» Document passage:
* start *

ASBURY AUTOMOTIVE GROUP, INC.
2905 Premiere Parkway NW
Suite 300
Duluth, Georgia 30097
June 17, 2011
VIA EDGAR
Mr. H. Christopher Owings
Assistant Director
Division of Corporation Finance
United States Securities and Exchange Commission
100 F Street N.E.
Washington, D.C. 20549
| Re: | Asbury Automotive Group, Inc. |
Registration Statement on Form S-4
Filed May 13, 2011
File No. 333-174217
Dear Mr. Owings:
Asbury Automotive Group, Inc., a Delaware corporation (the “Company”), and the co-registrants named in the registration statement referenced above (together with the Company, the “Issuers”) have previously filed with the Securities and Exchange Commission (the “Commission”) the Registration Statement on Form S-4 (File No. 333-174217) (the “Registration Statement”) relating to the Company’s offer to exchange (the “Exchange Offer”) its to-be-issued 8.375% Senior Subordinated Notes due 2020 (the “Exchange Notes”), which is being registered under the Securities Act of 1933 (the “Securities Act”), for any and all of the Company’s outstanding restricted 8.375% Senior Subordinated Notes due 2020 (the “Original Notes”). The Original Notes have been, and the Exchange Notes will be, issued pursuant to an indenture, dated as of November 16, 2010, among the Issuers and The Bank of New York Mellon. This letter supplements our letter responding to comments of the Commission relating to the Registration Statement and dated the date hereof.

* end *

» What you need to do:
1) In the letter, copy the text from "2905 Premiere Parkway" to "F Street N.E.", switching "Assistant Director" for "Branch Chief".
2) According to the letter, as of what date is the indenture under which the notes are issued?

» Data:

* start *

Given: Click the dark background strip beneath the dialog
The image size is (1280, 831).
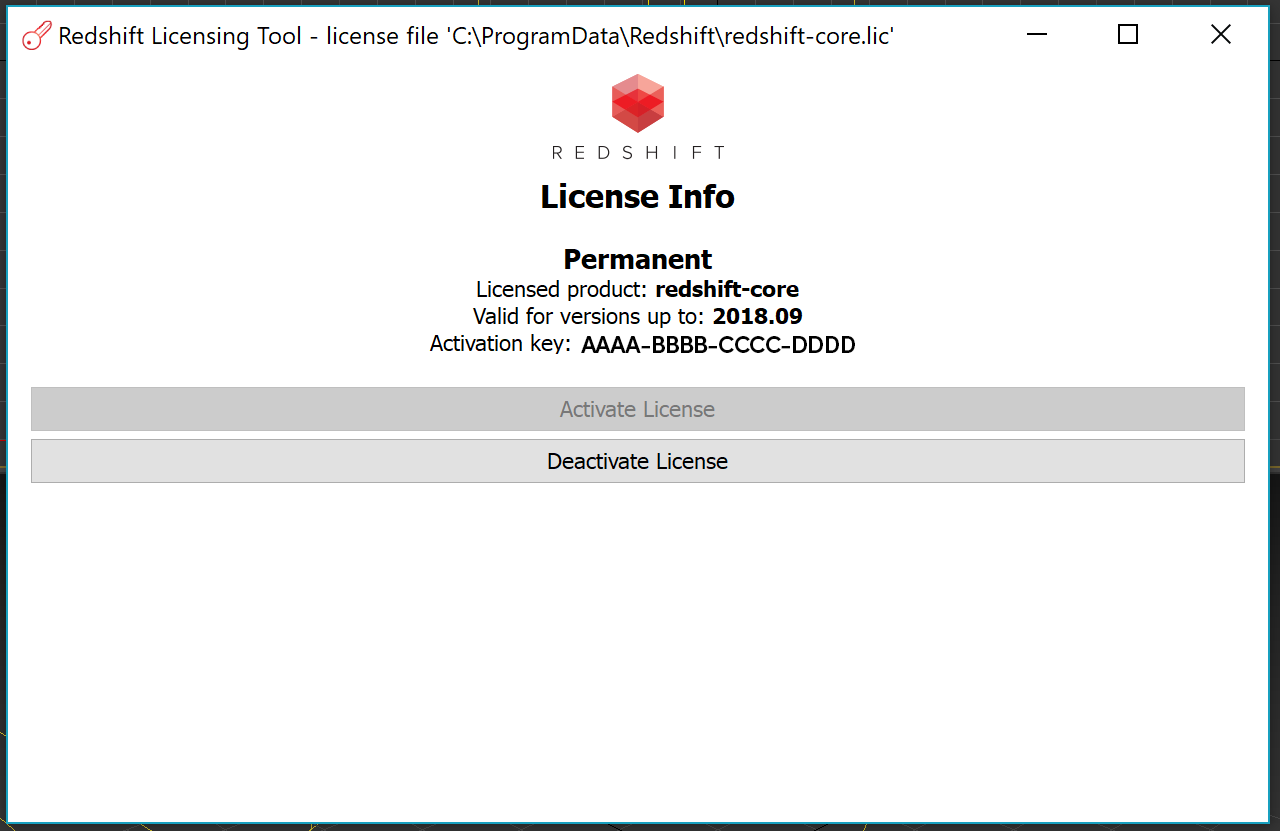Looking at the screenshot, I should tap(640, 827).
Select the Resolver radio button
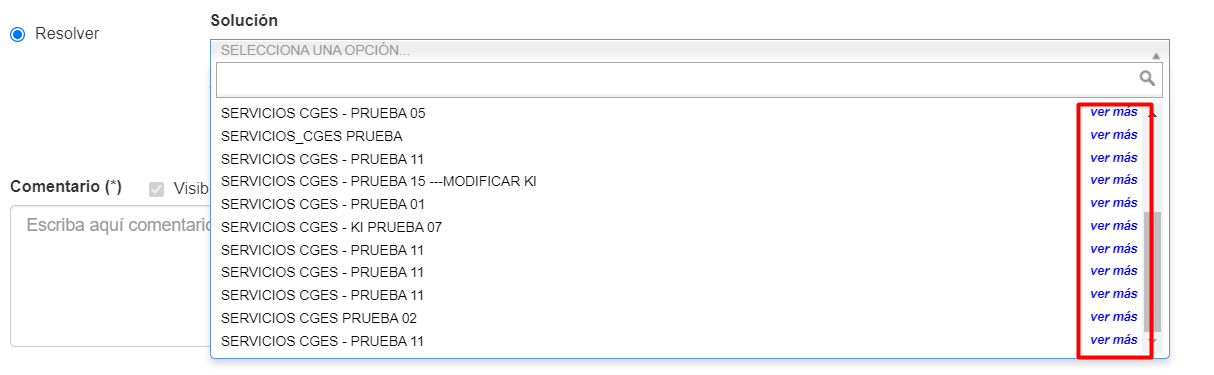 coord(17,34)
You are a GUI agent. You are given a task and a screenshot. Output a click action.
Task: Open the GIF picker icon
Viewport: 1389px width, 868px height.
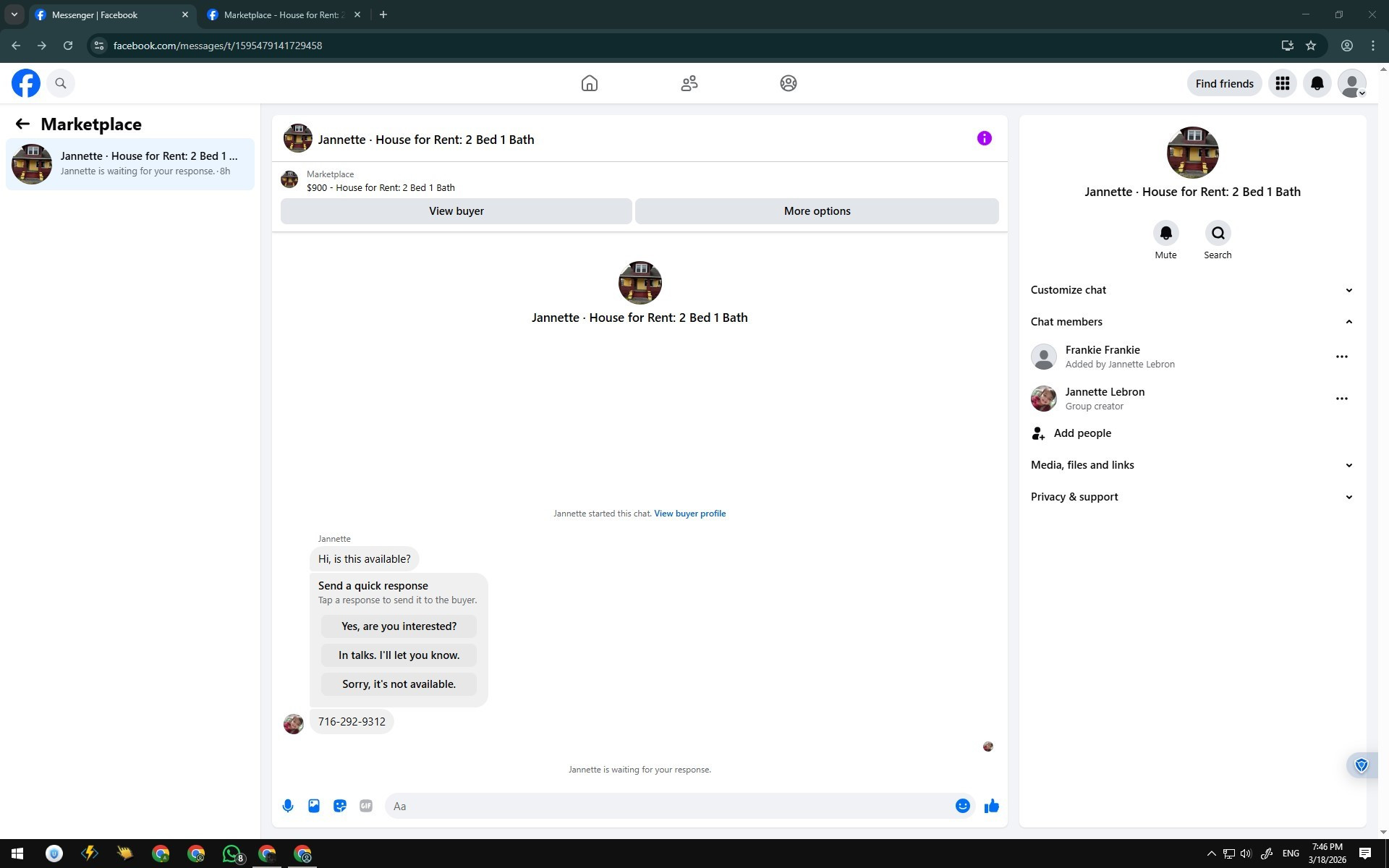click(x=366, y=806)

* end *

» Solutions to the tasks:
1)
2905 Premiere Parkway NW
Suite 300
Duluth, Georgia 30097
June 17, 2011
VIA EDGAR
Mr. H. Christopher Owings
Branch Chief
Division of Corporation Finance
United States Securities and Exchange Commission
100 F Street N.E.

2) November 16, 2010